Après lui avoir demandé de recevoir la charge de khalife du messager d’Allah, il lui dicta le wird ainsi que les idées maîtresses de la nouvelle voie en ces termes : « Maintiens cette tariqa sans te retirer du monde ni rompre avec le commerce des hommes jusqu’à ce que tu atteignes la station spirituelle qui t’est promise ; tout en gardant ton état, sans grande gêne ni effort cultuel excessif ; passe toi de tous les saints. » Cheikh reçut la permission du Prophète de donner ce Wird à tous ceux qui le demanderaient, hommes comme femmes. Après son initiation, il gravit rapidement les échelons qui le mènent vers le Très Haut. Son ascension spirituelle fut couronnée d’un titre qui n’avait jamais été décerné à un saint auparavant et qui ne le sera jamais plus après lui : il est au-dessus de tous les saints de tous les temps. Reflet authentique de l’Envoyé d’Allah (PSL), il est pour ses pairs ce que le Prophète est pour ses homologues. Autant les compagnons et les disciples du Prophète de l’islam constituent la meilleure communauté de tous les temps, autant les compagnons et les disciples du fondateur de la tidjania forment la meilleure communauté de leurs sociétés.   En l’an 1214 de l’hégire (1799 ap.

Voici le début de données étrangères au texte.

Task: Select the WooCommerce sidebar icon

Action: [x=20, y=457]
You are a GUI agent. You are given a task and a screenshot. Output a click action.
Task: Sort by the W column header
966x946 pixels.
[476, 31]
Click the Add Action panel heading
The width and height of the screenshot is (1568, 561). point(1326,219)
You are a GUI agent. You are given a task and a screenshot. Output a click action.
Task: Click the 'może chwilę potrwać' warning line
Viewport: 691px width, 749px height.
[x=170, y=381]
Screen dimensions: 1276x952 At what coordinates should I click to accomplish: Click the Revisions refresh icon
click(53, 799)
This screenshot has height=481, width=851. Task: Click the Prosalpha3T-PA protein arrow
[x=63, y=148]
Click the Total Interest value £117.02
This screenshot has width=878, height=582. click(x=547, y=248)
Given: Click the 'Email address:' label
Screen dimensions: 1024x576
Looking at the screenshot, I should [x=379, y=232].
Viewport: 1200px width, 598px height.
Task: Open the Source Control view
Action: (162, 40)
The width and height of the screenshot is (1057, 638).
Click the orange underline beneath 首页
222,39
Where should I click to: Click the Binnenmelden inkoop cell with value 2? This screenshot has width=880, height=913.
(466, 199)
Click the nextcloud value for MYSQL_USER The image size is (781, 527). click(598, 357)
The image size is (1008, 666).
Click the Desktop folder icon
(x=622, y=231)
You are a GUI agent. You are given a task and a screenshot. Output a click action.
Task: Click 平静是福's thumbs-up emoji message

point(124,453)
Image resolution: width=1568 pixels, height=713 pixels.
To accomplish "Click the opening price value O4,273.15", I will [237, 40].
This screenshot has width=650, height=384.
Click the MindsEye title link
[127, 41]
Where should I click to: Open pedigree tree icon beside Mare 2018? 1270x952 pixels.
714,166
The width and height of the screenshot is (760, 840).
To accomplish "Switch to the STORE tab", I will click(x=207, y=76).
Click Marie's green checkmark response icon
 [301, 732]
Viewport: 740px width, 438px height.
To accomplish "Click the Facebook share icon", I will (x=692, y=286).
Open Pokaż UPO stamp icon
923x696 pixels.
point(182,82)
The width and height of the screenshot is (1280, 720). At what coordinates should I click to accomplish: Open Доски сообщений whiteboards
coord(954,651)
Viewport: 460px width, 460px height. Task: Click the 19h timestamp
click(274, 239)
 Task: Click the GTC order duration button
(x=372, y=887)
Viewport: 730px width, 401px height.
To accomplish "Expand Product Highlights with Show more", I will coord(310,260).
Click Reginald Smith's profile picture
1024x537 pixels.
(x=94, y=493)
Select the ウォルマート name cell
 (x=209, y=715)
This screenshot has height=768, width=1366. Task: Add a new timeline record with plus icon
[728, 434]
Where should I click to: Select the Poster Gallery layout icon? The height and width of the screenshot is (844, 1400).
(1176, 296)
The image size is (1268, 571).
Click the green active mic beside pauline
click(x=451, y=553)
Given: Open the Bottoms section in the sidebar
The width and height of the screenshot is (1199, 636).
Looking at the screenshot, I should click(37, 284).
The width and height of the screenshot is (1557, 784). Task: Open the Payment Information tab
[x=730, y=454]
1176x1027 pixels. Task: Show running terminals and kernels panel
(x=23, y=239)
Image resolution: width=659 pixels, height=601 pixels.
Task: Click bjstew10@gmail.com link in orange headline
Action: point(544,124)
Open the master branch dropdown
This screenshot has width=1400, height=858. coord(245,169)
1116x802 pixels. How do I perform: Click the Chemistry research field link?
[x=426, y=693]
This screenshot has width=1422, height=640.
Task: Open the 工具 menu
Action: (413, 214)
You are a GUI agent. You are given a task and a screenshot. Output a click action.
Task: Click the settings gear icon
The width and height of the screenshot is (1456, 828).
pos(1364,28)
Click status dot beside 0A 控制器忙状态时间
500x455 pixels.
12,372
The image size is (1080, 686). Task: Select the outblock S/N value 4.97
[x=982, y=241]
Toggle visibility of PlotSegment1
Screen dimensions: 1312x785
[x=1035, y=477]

JC), Cheikh Ahmad Tidjani atteignit la station de « Khoutbanyatul-usma ». Le 18e jour du mois suivant (safar), il fut hissé au grade suprême que le Très Haut lui a réservé de toute éternité et qui couronne ses efforts : le « makhama Khatmiya » ou « khatmiya » (stade qui clôt la sainteté, sommet de la pyramide des saints de tous les temps). Ce degré sera confirmé le jour du juge                                                                                                                                                                                                                                                                                           dernier par une voie mystérieuse qui clamera : « Voici celui qui, de toute l’éternité vous inspirait les connaissances, les lumières et la puissance que le Seigneur Très Haut vous destinait. Il les recevait des prophètes et les distribuait aux saints pour vivifier leur esprit et guider leurs actions. »

 Pour indiquer qu’il est le seigneur de saints, Cheikh Ahmad Tidjani a utilisé à l’instar de Abd-el-Qâdri Jilâni, la métaphore suivante : « Mes deux pieds sont sur les épaules de tous les saints, depuis Adam jusqu’au jour du jugement dernier. » Muhammad Ghâli rapporte que Cheikh Ahmad Tidjani l’avait fait appelé un jour et lui avait dit : « Mes deux pieds que voici sont sur la nuque de chaque wali (saint) d’Allah.» Muhammad Ghâli lui dit : « Mon seigneur, est-ce que tu jouis de ton esprit, est-ce que tu es là, ou bien serais-tu ivre dans l’anéantissement (al fanâ) ? ».  Le Cheikh lui répondit : « Je jouis de mon intelligence, grâce en soit rendu à Allah. » Mohammad Ghâli d’ajouter : « Que penses-tu de mon Seigneur Abd-el-Qadr Jilâni qui disait : "Mes deux pieds que voici sont sur la nuque de chaque wali d’Allah" ? » Cheikh Ahmad Tidjane reprit : « Il avait parfaitement raison, mais cela n’était valable que pour les wali de son époque ; en ce qui me concerne, je dis que mes deux pieds que voici n’ont jamais cessé d’être sur la nuque de chaque wali. »

 Cheikh  tient de l’Envoyé d’Allah (PSL) l’assurance qu’il est le  Khoutboul maktoûb, le khâtimou Mahmadiyi-al-mahlômi, la source de la lumière qui fait les saints quel que soit le degré (djalâliyati ou djamâliyati) . Il est le sceau de la sainteté (Khatimou awliyâ). Il tient également de Muhammad l’Envoyé d’allah (PSL) que son esprit et celui du Prophète sont unis comme deux doigts de la même main ; que tous les akhetab, les arifines bi lâhi et les saints passent par lui ; que tous ceux qui l’aiment sont aimés du Prophète ; que ses vrais disciples sont les disciples du Prophète ; que ses disciples seront préservés du feu de l’Enfer. Point de degré (djalaliyati ou djamaliyati) ne provient du Prophète sans passer par lui.